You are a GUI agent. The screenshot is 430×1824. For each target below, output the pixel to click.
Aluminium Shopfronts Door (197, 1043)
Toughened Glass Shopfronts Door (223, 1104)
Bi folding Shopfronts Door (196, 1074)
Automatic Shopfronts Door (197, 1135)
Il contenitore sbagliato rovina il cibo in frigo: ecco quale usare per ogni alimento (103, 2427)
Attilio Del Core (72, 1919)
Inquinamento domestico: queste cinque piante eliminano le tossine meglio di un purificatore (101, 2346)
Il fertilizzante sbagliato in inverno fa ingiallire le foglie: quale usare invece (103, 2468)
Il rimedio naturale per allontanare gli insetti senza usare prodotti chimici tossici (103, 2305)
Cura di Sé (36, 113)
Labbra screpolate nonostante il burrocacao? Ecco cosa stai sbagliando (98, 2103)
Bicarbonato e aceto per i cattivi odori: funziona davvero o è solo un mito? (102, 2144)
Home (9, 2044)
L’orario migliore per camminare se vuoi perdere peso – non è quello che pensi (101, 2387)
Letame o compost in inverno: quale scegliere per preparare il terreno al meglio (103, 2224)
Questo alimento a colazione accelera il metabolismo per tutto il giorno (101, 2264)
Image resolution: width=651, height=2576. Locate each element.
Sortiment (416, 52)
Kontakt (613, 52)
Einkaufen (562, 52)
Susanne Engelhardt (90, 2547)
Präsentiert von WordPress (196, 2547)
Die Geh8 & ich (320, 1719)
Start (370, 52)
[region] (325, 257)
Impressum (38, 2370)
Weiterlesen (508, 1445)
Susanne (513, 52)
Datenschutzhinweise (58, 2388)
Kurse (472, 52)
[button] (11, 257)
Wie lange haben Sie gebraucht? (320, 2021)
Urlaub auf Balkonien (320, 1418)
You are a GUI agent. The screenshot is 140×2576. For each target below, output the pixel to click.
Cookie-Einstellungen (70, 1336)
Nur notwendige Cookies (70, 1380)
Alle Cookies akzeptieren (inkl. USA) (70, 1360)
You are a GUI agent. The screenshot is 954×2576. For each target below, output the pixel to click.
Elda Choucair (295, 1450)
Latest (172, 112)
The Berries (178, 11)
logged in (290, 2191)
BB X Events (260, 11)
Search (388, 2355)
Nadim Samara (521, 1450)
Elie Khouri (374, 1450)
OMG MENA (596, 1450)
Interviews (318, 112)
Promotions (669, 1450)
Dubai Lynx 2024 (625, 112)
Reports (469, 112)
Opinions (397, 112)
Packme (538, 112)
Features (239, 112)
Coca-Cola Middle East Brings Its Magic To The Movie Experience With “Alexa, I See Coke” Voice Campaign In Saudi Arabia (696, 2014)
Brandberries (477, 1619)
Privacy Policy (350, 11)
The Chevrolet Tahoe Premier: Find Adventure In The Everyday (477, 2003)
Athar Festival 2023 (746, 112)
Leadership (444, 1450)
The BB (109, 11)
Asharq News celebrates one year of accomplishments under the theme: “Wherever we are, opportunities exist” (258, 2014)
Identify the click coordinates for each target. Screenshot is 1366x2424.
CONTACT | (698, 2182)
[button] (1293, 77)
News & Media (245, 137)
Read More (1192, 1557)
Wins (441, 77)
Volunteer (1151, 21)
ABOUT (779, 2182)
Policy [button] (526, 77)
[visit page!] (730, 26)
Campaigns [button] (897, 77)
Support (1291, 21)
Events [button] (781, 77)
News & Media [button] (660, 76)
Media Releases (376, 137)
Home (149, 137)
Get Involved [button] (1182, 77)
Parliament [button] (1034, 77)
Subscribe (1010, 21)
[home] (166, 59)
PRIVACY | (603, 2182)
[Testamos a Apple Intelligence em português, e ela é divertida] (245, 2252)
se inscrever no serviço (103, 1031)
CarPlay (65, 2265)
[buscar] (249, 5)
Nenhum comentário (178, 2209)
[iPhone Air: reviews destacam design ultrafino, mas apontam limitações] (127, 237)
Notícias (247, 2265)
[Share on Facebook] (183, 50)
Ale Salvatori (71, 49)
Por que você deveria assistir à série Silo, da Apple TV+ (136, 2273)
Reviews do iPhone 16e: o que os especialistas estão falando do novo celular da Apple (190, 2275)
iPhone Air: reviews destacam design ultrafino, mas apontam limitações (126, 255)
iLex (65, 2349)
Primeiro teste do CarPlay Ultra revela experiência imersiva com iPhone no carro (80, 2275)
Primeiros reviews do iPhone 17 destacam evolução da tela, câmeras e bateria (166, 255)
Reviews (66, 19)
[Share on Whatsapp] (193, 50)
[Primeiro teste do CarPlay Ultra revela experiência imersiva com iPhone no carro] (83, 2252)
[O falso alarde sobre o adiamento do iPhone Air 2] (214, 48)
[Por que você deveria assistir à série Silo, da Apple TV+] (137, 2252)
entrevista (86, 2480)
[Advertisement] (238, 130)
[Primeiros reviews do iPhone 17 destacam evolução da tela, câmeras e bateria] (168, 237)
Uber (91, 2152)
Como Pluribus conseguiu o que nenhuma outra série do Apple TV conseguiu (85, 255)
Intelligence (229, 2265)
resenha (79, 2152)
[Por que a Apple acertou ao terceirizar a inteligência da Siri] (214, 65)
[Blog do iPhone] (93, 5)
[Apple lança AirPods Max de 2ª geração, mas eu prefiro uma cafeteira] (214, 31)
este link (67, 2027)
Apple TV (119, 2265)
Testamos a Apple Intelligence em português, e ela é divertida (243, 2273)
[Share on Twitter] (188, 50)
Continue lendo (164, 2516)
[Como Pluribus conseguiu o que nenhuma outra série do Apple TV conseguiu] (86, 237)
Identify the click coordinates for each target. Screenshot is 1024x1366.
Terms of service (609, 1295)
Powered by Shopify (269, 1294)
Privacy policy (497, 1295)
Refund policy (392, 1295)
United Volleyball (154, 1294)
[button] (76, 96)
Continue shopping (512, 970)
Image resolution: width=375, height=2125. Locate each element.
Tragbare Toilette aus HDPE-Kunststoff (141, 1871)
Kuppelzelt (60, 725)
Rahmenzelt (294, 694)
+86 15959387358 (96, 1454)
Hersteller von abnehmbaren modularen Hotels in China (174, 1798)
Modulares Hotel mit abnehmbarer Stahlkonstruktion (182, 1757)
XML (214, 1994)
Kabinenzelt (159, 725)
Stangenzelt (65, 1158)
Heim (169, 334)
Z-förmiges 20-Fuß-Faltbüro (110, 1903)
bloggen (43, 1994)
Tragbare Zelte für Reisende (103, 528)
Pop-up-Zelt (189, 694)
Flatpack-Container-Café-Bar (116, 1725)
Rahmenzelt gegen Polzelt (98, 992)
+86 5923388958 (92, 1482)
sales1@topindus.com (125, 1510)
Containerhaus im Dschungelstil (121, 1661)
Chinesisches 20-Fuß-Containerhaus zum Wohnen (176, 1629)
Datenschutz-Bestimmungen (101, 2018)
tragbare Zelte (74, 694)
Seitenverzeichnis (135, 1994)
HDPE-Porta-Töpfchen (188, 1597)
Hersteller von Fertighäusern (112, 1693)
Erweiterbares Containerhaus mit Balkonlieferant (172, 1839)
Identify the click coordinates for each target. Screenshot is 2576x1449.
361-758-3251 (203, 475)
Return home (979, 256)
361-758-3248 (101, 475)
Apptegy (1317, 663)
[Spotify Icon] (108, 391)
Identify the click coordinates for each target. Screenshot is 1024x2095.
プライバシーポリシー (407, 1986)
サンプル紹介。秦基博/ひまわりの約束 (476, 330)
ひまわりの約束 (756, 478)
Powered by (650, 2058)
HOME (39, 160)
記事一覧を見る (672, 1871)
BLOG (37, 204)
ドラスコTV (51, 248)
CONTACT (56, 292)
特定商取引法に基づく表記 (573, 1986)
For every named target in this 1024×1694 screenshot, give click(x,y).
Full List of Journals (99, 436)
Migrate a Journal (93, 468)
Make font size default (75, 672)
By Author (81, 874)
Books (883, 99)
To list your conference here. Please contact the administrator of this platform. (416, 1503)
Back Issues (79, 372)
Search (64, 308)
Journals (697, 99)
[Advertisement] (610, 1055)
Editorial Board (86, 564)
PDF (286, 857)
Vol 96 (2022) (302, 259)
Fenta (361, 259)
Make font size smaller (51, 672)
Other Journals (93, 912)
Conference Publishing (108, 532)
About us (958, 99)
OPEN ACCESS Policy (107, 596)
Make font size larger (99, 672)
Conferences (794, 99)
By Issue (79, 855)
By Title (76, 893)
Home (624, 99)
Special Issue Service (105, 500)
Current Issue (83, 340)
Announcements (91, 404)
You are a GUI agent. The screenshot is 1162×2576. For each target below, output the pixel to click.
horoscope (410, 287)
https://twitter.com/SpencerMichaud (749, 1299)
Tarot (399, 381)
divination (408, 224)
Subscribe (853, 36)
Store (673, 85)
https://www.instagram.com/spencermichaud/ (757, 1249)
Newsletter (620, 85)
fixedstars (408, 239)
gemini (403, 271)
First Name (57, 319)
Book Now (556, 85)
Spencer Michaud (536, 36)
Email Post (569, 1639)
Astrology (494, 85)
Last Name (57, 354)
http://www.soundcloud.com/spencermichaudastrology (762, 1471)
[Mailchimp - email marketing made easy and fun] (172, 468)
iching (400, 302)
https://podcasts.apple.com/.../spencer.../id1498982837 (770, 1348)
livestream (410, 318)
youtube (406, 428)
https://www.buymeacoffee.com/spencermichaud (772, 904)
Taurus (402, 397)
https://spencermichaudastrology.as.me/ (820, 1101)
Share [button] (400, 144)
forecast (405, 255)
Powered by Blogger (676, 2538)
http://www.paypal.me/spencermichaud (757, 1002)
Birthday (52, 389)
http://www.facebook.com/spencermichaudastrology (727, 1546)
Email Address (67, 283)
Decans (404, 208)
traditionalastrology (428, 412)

+--

▶ [Your task] Needed here are the exact lines from the start of the material through the line that contains "Alle Cookies akzeptieren", and no others.

▶ [Exercise result]
You are a GUI agent. The screenshot is 430×1824. For each target below, output the pixel to click.
Aluminium Shopfronts Door (197, 1043)
Toughened Glass Shopfronts Door (223, 1104)
Bi folding Shopfronts Door (196, 1074)
Automatic Shopfronts Door (197, 1135)
Il contenitore sbagliato rovina il cibo in frigo: ecco quale usare per ogni alimento (103, 2427)
Attilio Del Core (72, 1919)
Inquinamento domestico: queste cinque piante eliminano le tossine meglio di un purificatore (101, 2346)
Il fertilizzante sbagliato in inverno fa ingiallire le foglie: quale usare invece (103, 2468)
Il rimedio naturale per allontanare gli insetti senza usare prodotti chimici tossici (103, 2305)
Cura di Sé (36, 113)
Labbra screpolate nonostante il burrocacao? Ecco cosa stai sbagliando (98, 2103)
Bicarbonato e aceto per i cattivi odori: funziona davvero o è solo un mito? (102, 2144)
Home (9, 2044)
L’orario migliore per camminare se vuoi perdere peso – non è quello che pensi (101, 2387)
Letame o compost in inverno: quale scegliere per preparare il terreno al meglio (103, 2224)
Questo alimento a colazione accelera il metabolismo per tutto il giorno (101, 2264)
Image resolution: width=651, height=2576. Locate each element.
Sortiment (416, 52)
Kontakt (613, 52)
Einkaufen (562, 52)
Susanne Engelhardt (90, 2547)
Präsentiert von WordPress (196, 2547)
Die Geh8 & ich (320, 1719)
Start (370, 52)
[region] (325, 257)
Impressum (38, 2370)
Weiterlesen (508, 1445)
Susanne (513, 52)
Datenschutzhinweise (58, 2388)
Kurse (472, 52)
[button] (11, 257)
Wie lange haben Sie gebraucht? (320, 2021)
Urlaub auf Balkonien (320, 1418)
You are a GUI agent. The screenshot is 140×2576. For each target below, output the pixel to click.
Cookie-Einstellungen (70, 1336)
Nur notwendige Cookies (70, 1380)
Alle Cookies akzeptieren (inkl. USA) (70, 1360)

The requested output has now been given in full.